In ogni caso, l'aumento dei requisiti per la speranza di vita è già avvenuto nel 2013: il prossimo anno, dunque, ci sarà la cristallizzazione dell'incremento (i tre mesi fissati dalla legge). Invece, le novità sono quelle contenute nelle regole "strutturali". Da gennaio, in particolare, aumentano i requisiti anagrafici per la pensione di vecchiaia per le donne del comparto privato: 63 anni e nove mesi per le dipendenti e 64 anni e 9 mesi per le lavoratrici autonome. Per gli uomini, dipendenti e autonomi, restano confermati i 66 anni e tre mesi, così come per le donne dipendenti del settore pubblico.
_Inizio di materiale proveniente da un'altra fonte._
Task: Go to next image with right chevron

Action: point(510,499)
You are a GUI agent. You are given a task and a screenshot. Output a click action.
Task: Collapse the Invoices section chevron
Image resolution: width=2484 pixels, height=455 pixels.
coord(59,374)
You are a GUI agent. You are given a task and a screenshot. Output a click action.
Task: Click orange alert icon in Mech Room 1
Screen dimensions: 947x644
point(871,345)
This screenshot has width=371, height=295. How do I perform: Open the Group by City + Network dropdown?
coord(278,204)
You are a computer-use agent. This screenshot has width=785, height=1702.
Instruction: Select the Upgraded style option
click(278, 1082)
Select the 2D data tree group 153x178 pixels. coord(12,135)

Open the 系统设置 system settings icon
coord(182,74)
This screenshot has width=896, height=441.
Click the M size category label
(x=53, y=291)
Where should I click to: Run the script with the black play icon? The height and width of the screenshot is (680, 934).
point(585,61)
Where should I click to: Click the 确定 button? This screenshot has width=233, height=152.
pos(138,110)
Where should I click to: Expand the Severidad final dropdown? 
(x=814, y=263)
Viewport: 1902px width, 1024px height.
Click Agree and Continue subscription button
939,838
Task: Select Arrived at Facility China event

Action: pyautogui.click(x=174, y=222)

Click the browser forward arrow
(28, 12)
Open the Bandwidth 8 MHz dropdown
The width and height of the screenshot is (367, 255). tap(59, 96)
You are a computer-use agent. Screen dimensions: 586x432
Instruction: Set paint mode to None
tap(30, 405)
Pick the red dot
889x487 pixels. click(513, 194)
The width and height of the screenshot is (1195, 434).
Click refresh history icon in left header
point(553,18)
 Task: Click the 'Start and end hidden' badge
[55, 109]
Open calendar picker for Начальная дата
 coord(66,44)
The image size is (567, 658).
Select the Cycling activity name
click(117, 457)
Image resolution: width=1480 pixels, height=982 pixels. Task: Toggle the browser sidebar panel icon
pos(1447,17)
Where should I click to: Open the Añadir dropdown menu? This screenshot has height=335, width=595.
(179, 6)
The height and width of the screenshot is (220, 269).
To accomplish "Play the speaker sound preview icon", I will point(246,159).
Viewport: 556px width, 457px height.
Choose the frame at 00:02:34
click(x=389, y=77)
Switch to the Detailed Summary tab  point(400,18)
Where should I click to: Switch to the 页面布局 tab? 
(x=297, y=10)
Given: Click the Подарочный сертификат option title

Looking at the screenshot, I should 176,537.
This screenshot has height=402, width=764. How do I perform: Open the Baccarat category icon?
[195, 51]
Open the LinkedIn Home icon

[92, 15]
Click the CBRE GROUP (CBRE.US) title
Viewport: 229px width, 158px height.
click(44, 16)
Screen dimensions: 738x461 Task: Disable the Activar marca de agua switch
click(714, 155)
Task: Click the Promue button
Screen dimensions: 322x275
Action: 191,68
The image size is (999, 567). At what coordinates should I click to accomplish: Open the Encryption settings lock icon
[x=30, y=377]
Per le donne va ricordato che resta aperta la strada dell'opzione al contributivo: in pratica si scambia un'età della pensione un po' anticipata con un metodo di calcolo rispetto a tutti i contributi accreditati che nella generalità dei casi dovrebbe portare a un assegno meno ricco. In pratica, le donne possono optare per il contributivo avendo raggiunto i 57 anni e tre mesi , se dipendenti, e i 58 anni e tre mesi, se autonome.

Attenzione, però: i calcoli di convenienza devono essere fatti velocemente, perché la scelta deve avvenire nelle prossime settimane. Si deve infatti tenere conto dell'intervallo tra la maturazione dei requisiti – 12 mesi per le dipendenti e 18 per le autonome – e la decorrenza dell'assegno, che deve avvenire entro il 31 dicembre 2015.

L'altra chance è costituita dalla pensione anticipata, ma anche in questi casi occorre mettere in preventivo l'aumento dei requisiti stabilito per legge, oltre all'incremento di tre mesi della speranza di vita già incamerato per legge. In pratica, per la pensione anticipata dipendenti e autonomi, dal prossimo anno, dovranno lavorare un mese in più: 42 anni e sei mesi gli uomini e 41 anni e sei mesi le donne.

La pensione anticipata (ex pensione di anzianità) è regolamentata in modo diverso a seconda che il contribuente abbia iniziato a lavorare prima o dopo il 31 dicembre 1995 (da quando la Riforma Dini ha introdotto il metodo contributivo) in quanto cambia il sistema di calcolo dell’importo della pensione:
•    contributivo: per chi ha iniziato a lavorare dopo il 31 dicembre ’95.
•    retributivo: per chi aveva già 18 anni di contributi il 31 dicembre ’95.
•    misto: per chi non aveva 18 anni di contributi a fine ’95, si applica il retributivo per la quota maturata fino a fine ’95 e il contributivo per le anzianità maturate successivamente.